There are plenty of notebook customisation options, from pen type to template. The inbuilt OCR service can convert your handwriting to text with surprising accuracy – it handled my looping longhand easily – and you can shift your notes around easily with the lasso tool. You can also give each page within the notebook its own title, for better organisation, something that isn’t possible on the reMarkable.

The only downside to having a frontlight is that there’s a bit of a gap between your pen and the screen, which I’ve tried to show in the image below. Essentially, the existence of the light means there’s an extra glass layer, which is why reMarkable and the Supernote opted against it. It’s not a dealbreaker, but it is noticeable.

⤅ The Software

That’s it on the hardware front: high-end device, lacklustre pen. Now for the software. Here I have to admit that the Plus is actually a lot faster than I expected it to be. You can choose from several different refresh rates, ranging from quick refreshes that leave lots of ghosting but let you scroll quickly, to a slow refresh which has minimal ghosting but takes longer to load. In general, the default ‘Normal’ mode was a good compromise between these extremes.
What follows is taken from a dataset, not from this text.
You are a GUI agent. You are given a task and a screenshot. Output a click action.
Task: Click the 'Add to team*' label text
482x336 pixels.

(Incidentally, don’t be too put off by the MANY customisation options! While it can be overwhelming at first, I got the hang of it inside a week. There are definitely reasons not to buy the Plus, but the moderately steep learning curve isn’t the biggest one).

I downloaded EinkBro, a browser formulated specifically for e-ink devices, and reading web articles was a solid experience. The default browser isn’t bad either.
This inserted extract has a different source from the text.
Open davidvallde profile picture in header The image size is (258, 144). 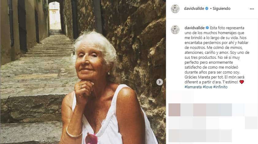(175, 9)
By far the biggest appeal of the Plus is this capacity to download Google Play apps. I got Goodreads, OneDrive, and Microsoft Word, and settled down enthusiastically to be productive and get some work done. Then I came to a screeching halt. The lag on Word was awful. Where I’d been able to annotate documents in the default e-reader app with ease, and make smooth notes in the default notebook, it turns out that privilege is only available for apps Boox has specifically optimised for its devices. Word is definitely not one of those apps. Editing documents was a chore.

Goodreads performed better, and I could read (not edit) documents on OneDrive okay, but the dissatisfaction was piling up. Ultimately, I realised, there was very little I could do on the Plus which justified the expensive price tag. Yes, there’s an e-reader, but that’s what my Kindle is for. Notes? At this point in time, I don’t take enough handwritten notes for the Plus to be worth it, either. Even longform nonfiction articles, which is what I was most excited to try on the Plus, can be sent to my Kindle, where the page-turn buttons make it much easier to read them.

I realise I haven’t said much about the reading experience on the Plus, though this is nominally an e-reader review, but there honestly isn’t a ton to say. It’s absolutely fine: reads all the main e-book formats, lets you annotate on the page (which the Kindle Scribe doesn’t do). But ultimately, the weight and size of the Plus isn’t really conducive to extended reading periods, which is a killer for me.

The content-sharing abilities on the Plus definitely is handy. I enjoyed hooking up the RSS feeds of my favourite Medium authors, and just having new articles appear, instead of manually having to transfer each new article to my Kindle. I could also easily sync articles from my laptop to my Plus. But again, that’s such a tiny plus (pun intended) that I couldn’t imagine paying £500 for the privilege.

⤅ Overall

The Plus is designed for a small niche of people. I truly believed I was one of those people, because I’ve been a fan of e-ink pretty much since my first Kindle, and I was excited to see what else could be done with the technology.

Unfortunately, it was a letdown. I’d probably have kept the Plus had it been a couple of hundred pounds cheaper, but at this price point, with that level of functionality I got out of it? No, thanks.

Onyx Boox also doesn’t seem to be a great company. The speed at which it releases new models means it stops supporting its old models VERY quickly. My experience with customer service was awful, and a glance online shows I’m not alone. Now that Lenovo and Huawei are releasing e-ink devices of their own, with frontlights, there’s no need to settle for Boox.